▶ _What you need to do_
Nothing below is to be printed except the lines between the line holding "Sam Smith (429, 2015)" and the line holding "Delle (605, 2150)", inclusive, each exactly as it appears.

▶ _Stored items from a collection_
########################################
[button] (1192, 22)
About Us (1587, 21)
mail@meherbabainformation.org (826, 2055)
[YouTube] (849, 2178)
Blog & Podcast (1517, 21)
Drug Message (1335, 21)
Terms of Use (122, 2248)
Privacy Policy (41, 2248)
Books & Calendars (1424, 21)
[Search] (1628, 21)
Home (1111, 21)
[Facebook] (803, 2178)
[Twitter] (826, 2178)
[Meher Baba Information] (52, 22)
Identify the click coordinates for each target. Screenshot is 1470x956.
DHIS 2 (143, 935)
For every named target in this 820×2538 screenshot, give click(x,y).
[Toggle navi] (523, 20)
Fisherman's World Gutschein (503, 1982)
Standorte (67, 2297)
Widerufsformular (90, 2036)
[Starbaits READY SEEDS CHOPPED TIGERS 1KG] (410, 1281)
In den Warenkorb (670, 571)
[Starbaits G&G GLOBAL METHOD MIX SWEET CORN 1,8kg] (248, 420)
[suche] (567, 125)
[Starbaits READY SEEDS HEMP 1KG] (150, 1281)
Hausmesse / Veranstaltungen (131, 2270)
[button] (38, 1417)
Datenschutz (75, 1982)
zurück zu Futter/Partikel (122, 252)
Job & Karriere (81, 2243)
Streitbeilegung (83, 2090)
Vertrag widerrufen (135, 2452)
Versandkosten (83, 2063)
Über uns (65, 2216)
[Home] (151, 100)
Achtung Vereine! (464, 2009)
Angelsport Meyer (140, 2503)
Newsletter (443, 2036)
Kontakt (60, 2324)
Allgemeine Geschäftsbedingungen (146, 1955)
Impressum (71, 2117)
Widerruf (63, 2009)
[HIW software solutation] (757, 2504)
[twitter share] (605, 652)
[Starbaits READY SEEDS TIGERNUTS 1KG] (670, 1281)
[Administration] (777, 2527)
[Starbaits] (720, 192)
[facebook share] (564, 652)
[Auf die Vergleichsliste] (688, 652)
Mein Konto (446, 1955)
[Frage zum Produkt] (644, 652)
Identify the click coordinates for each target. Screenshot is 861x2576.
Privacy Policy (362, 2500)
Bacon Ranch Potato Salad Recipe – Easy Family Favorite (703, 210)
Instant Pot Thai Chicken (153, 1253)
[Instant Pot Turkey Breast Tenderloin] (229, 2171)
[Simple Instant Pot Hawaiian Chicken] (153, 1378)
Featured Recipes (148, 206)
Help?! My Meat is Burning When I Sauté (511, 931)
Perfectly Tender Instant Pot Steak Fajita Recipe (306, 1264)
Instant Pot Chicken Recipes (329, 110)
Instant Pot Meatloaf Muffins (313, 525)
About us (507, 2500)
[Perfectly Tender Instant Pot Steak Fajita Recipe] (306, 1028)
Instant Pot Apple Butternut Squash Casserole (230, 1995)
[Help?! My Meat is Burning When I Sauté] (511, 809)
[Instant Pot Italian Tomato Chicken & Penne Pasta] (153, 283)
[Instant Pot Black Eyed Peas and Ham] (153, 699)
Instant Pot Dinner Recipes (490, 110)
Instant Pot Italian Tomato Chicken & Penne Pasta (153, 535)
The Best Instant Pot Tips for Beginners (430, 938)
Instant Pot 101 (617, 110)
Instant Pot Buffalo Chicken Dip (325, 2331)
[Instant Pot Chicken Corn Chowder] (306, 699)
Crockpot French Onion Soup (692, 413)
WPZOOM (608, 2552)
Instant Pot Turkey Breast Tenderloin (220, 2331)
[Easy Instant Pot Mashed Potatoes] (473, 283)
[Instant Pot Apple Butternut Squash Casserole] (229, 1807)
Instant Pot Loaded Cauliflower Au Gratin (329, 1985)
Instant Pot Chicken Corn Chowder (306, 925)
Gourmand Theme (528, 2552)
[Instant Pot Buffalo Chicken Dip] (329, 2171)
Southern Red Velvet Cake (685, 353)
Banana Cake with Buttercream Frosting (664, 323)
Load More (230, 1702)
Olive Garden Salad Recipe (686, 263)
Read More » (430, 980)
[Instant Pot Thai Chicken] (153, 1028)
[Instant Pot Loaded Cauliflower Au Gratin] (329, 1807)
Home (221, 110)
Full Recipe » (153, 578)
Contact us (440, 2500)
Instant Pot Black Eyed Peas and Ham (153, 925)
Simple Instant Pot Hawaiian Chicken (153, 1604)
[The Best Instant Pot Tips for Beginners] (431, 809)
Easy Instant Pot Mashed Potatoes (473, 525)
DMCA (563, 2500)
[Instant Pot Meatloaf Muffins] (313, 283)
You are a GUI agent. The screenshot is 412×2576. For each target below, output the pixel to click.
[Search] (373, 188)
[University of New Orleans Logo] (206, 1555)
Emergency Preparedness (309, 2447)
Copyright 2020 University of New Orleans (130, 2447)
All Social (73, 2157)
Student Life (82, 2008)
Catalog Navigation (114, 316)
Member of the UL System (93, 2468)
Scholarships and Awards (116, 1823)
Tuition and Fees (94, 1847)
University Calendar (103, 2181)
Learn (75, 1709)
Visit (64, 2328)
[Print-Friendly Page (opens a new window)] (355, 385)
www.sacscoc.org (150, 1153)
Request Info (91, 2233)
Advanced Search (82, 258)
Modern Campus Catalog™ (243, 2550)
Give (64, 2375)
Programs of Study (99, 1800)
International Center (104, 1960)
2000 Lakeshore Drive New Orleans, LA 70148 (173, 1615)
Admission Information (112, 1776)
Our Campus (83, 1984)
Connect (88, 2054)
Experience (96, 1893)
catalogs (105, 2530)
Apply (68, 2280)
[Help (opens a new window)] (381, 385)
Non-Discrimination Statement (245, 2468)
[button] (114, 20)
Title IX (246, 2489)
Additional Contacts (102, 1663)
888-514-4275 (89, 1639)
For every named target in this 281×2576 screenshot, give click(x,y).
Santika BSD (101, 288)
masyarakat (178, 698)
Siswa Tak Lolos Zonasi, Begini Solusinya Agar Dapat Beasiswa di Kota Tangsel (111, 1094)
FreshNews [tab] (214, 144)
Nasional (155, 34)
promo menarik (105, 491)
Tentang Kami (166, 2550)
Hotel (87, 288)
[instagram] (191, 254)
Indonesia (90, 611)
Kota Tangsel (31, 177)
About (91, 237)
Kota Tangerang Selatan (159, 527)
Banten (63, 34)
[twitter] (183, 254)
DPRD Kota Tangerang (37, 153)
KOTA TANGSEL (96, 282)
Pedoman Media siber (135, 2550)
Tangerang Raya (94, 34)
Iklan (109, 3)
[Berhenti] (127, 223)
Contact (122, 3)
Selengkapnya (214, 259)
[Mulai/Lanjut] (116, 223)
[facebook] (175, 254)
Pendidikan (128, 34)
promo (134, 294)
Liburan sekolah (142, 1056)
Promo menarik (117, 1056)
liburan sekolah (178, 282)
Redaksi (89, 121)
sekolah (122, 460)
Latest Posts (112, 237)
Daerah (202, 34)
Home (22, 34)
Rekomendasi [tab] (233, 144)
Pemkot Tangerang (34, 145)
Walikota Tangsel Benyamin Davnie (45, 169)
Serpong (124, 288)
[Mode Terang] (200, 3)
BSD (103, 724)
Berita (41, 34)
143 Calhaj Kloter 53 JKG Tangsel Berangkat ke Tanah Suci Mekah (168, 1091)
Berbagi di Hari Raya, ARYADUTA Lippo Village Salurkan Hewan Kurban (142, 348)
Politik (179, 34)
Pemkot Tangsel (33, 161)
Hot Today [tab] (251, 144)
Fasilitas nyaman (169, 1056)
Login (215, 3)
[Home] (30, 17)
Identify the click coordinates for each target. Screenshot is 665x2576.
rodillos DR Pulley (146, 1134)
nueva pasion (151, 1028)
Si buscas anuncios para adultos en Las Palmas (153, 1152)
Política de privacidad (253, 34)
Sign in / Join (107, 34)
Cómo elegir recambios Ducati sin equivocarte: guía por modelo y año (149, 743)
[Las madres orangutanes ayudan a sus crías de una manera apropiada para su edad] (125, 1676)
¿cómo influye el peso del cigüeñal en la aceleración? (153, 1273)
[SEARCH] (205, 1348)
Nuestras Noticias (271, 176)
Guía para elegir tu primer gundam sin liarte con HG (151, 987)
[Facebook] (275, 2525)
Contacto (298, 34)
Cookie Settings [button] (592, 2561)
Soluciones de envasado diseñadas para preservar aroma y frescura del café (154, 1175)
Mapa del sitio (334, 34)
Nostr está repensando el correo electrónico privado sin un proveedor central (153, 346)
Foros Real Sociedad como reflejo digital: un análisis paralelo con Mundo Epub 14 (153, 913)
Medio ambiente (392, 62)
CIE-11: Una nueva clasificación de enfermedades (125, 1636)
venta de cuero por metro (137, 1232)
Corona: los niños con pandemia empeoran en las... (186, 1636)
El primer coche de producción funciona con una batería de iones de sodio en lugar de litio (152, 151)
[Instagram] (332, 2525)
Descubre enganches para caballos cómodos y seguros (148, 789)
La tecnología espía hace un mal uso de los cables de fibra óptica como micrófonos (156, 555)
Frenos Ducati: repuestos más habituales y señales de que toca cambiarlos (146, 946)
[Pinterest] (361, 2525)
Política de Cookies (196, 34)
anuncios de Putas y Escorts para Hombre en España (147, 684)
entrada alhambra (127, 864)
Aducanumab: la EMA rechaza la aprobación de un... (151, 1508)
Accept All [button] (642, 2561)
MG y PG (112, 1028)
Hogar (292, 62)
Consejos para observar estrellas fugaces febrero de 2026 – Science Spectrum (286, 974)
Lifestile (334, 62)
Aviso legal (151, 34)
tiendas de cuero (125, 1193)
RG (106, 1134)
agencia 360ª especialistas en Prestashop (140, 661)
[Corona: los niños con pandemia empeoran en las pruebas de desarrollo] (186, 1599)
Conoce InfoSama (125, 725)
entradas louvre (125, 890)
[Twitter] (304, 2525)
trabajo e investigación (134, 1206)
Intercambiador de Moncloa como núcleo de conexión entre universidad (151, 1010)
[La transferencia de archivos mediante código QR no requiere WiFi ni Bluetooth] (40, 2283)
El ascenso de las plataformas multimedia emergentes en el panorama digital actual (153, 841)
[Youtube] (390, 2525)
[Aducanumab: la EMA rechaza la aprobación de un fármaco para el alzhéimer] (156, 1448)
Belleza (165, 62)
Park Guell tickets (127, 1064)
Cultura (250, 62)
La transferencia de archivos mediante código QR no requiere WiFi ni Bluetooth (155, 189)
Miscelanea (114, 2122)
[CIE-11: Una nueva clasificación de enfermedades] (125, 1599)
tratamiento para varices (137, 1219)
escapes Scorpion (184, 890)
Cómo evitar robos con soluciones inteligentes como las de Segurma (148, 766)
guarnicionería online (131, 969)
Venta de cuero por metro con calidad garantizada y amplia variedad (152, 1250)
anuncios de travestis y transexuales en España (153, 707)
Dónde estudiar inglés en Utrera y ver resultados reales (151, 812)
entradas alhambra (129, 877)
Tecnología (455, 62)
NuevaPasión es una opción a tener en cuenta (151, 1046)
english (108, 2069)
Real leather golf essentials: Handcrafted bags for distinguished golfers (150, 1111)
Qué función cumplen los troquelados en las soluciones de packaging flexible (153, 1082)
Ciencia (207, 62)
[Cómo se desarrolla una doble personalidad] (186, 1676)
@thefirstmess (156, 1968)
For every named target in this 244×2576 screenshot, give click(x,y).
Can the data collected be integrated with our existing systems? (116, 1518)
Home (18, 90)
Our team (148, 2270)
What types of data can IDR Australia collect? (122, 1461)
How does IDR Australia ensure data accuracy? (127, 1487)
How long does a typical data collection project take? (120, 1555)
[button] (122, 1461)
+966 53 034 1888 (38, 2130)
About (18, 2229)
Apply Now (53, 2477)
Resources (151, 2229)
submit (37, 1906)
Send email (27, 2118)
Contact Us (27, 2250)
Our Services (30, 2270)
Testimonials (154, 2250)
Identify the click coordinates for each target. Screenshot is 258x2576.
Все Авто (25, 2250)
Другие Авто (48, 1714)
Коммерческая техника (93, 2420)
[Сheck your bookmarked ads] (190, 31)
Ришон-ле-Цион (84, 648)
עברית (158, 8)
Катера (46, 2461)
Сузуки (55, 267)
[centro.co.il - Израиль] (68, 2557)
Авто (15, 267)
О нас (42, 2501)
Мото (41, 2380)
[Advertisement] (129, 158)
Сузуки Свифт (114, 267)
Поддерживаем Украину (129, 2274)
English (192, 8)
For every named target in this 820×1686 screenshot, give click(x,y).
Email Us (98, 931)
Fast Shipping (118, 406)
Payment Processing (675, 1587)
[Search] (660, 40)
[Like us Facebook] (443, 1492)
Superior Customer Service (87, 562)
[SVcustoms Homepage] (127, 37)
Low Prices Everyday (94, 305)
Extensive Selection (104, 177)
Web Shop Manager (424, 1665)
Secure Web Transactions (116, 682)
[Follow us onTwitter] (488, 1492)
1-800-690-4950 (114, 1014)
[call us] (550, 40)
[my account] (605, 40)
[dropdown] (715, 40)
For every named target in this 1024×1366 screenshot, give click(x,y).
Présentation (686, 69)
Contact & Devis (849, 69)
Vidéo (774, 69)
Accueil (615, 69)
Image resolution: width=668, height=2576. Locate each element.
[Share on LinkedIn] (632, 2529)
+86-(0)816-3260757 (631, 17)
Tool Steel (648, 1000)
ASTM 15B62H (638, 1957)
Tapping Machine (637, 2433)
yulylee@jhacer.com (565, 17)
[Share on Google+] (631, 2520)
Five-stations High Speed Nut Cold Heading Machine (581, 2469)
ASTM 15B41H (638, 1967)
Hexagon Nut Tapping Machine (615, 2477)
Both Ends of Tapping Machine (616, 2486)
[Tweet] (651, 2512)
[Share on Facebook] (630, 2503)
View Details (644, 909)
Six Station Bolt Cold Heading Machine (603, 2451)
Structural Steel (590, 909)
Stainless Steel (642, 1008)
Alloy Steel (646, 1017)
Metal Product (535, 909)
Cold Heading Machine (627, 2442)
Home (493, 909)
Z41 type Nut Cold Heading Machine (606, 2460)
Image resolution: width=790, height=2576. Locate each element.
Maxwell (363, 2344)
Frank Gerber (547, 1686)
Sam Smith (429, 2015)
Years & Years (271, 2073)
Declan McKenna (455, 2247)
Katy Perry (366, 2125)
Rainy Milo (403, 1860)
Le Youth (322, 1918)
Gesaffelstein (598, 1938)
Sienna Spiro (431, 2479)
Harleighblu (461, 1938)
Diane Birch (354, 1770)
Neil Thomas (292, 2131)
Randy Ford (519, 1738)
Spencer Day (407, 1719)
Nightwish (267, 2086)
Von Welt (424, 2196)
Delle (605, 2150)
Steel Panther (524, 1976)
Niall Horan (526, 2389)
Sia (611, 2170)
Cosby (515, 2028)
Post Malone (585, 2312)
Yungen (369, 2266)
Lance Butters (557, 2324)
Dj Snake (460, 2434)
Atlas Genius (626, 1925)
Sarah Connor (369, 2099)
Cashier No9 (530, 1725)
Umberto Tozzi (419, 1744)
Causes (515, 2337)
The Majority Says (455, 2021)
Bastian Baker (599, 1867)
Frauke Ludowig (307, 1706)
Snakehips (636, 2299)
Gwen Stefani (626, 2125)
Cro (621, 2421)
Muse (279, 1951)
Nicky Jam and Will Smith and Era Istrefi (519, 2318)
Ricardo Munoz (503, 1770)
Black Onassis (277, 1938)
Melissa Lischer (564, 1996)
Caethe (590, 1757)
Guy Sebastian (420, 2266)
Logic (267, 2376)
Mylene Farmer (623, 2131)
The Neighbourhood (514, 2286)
########################################
▶ _Task response_
Sam Smith (429, 2015)
Years & Years (271, 2073)
Declan McKenna (455, 2247)
Katy Perry (366, 2125)
Rainy Milo (403, 1860)
Le Youth (322, 1918)
Gesaffelstein (598, 1938)
Sienna Spiro (431, 2479)
Harleighblu (461, 1938)
Diane Birch (354, 1770)
Neil Thomas (292, 2131)
Randy Ford (519, 1738)
Spencer Day (407, 1719)
Nightwish (267, 2086)
Von Welt (424, 2196)
Delle (605, 2150)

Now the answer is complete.